2. The “Reader Response” (One-Page Summary)
This is the single most effective way to retain information long-term. The Strategy: After finishing a book, force yourself to write a one-page response.
- Paragraph 1: What was the author’s main argument?
- Paragraph 2: What were the 2–3 most interesting pieces of evidence?
- Paragraph 3: What do you disagree with? What was missing? By synthesizing 300 pages into one page, you force your brain to reorganize the data, moving it from short-term to long-term memory.
3. The “Jot Down Questions” Method
Never assume the author is correct. Staying critical keeps you awake. The Strategy: Keep a notepad by your side. As you read, write down questions:
- “Why does he ignore the economic data from 1990?”
- “Is this a biased source?”
- “How does this connect to what I read in ‘Atomic Habits’?” This turns reading from a passive activity (watching TV) into an active debate. You remember debates far better than you remember lectures.
Part 4: Social Learning (The Force Multiplier)
We are social creatures. We remember gossip and jokes far better than we remember dry facts. You can hack this biology to improve your learning.
Discuss (and Joke) With Others
If you have a study buddy or a colleague reading the same material, talk about it. The Strategy: Try to make jokes about the content. If you can make a meme or a funny observation about a complex topic (e.g., “The author talks about supply chains like they are a bad breakup”), you are condensing complex information into a relatable emotion. This is particularly powerful for Auditory Learners, who comprehend best when hearing and speaking.
Part 5: The Digital Advantage (Reading on Screens)
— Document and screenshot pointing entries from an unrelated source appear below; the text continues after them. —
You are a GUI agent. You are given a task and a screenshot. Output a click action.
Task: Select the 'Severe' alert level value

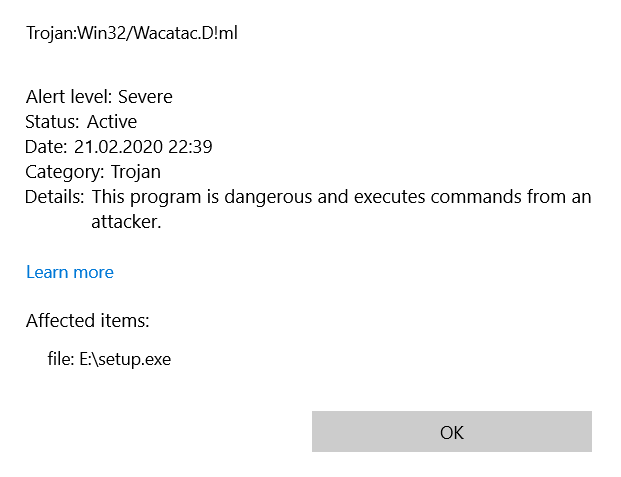point(145,97)
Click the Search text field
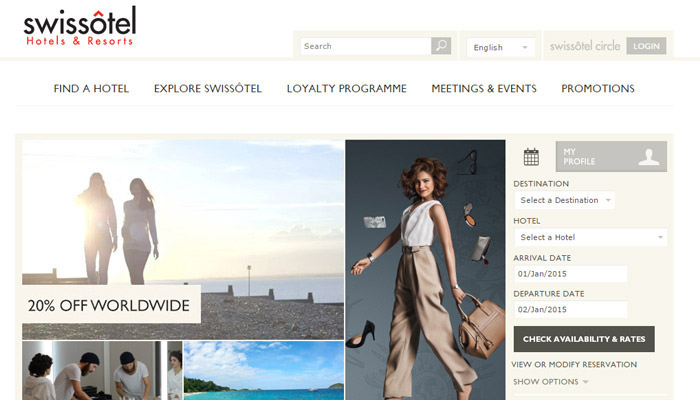This screenshot has width=700, height=400. (366, 46)
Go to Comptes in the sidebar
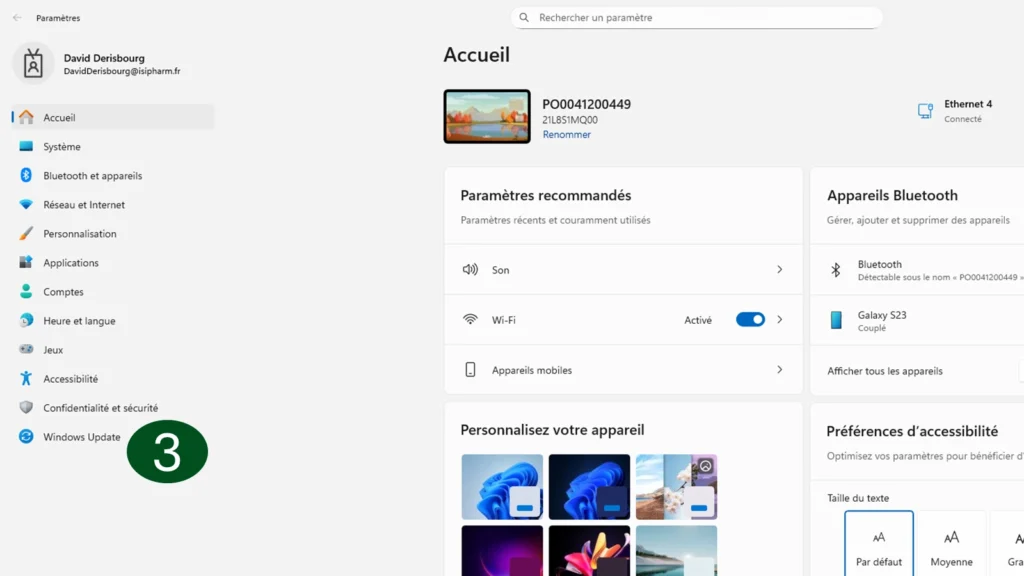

While the strategies above apply to physical books, reading digitally offers unique speed advantages.
1. Bionic Reading
New apps use “Bionic Reading” fonts, which bold the first few letters of every word. Your brain automatically completes the rest of the word. This guides the eye through the text with zero friction, allowing for “superhuman” reading speeds.
2. AI Summarization
Before reading a long article, copy the URL into an AI tool (like ChatGPT or Notion) and ask: “Summarize the top 3 counter-intuitive points in this article.” Use this as a filter. If the AI summary sounds generic, skip the article. If it sounds novel, read the full text to get the nuance.
Summary Protocol
To absorb a book faster, stop reading it like a novel. Treat it like a mine. You are the miner, and the information is the ore.
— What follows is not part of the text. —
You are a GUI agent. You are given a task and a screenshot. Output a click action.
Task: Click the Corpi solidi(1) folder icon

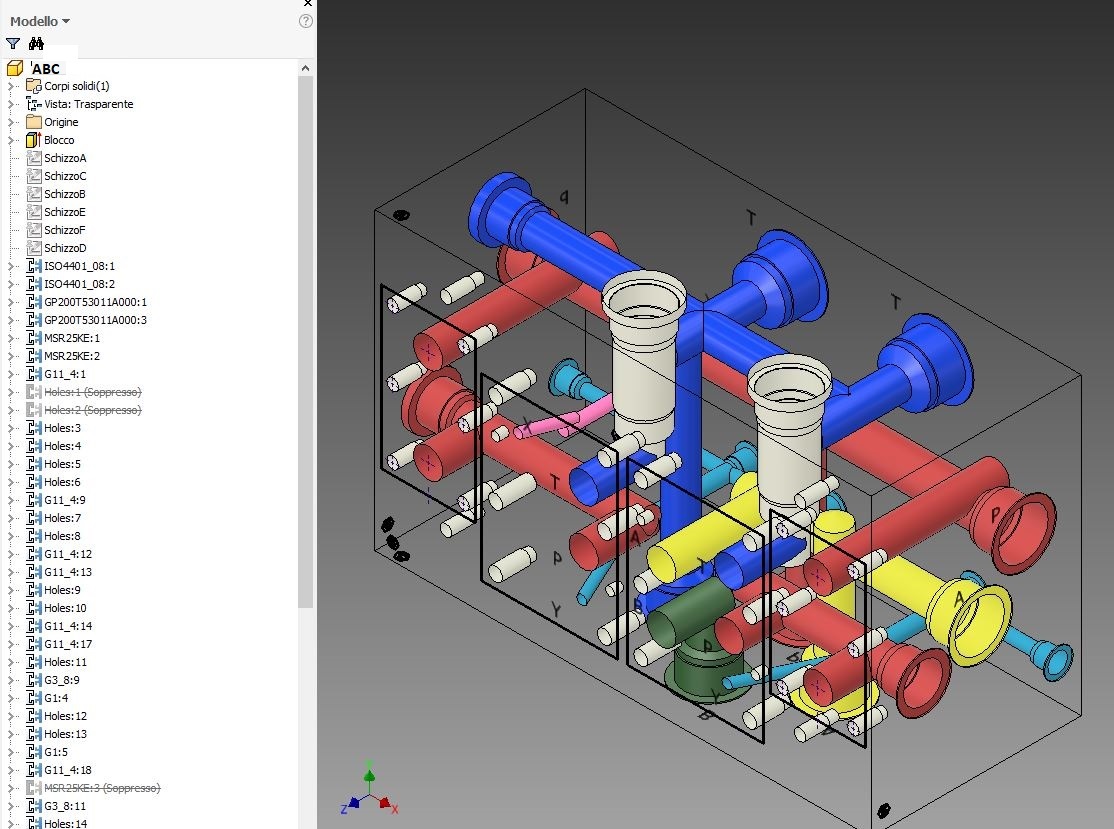(34, 86)
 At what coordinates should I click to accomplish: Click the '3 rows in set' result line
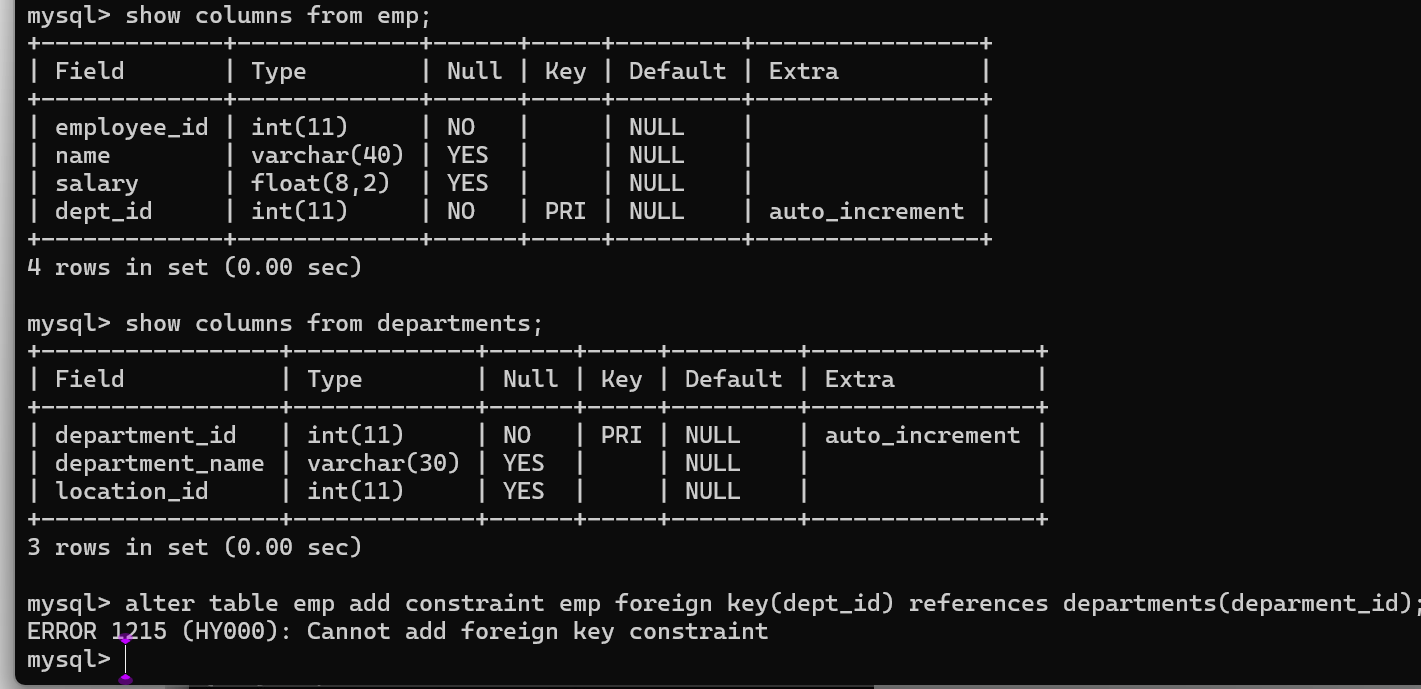(x=194, y=548)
- Inspect: Read the Conclusion first. Get the answer key.
- Filter: Use the Table of Contents to identify the 20% of high-value chapters.
- Skim: Read the first sentence of paragraphs; skim the evidence.
- Engage: Highlight summary statements and write a one-page response.
By mastering these techniques, you move from being a passive consumer of content to an active architect of your own knowledge. You will find yourself reading not just faster, but deeper.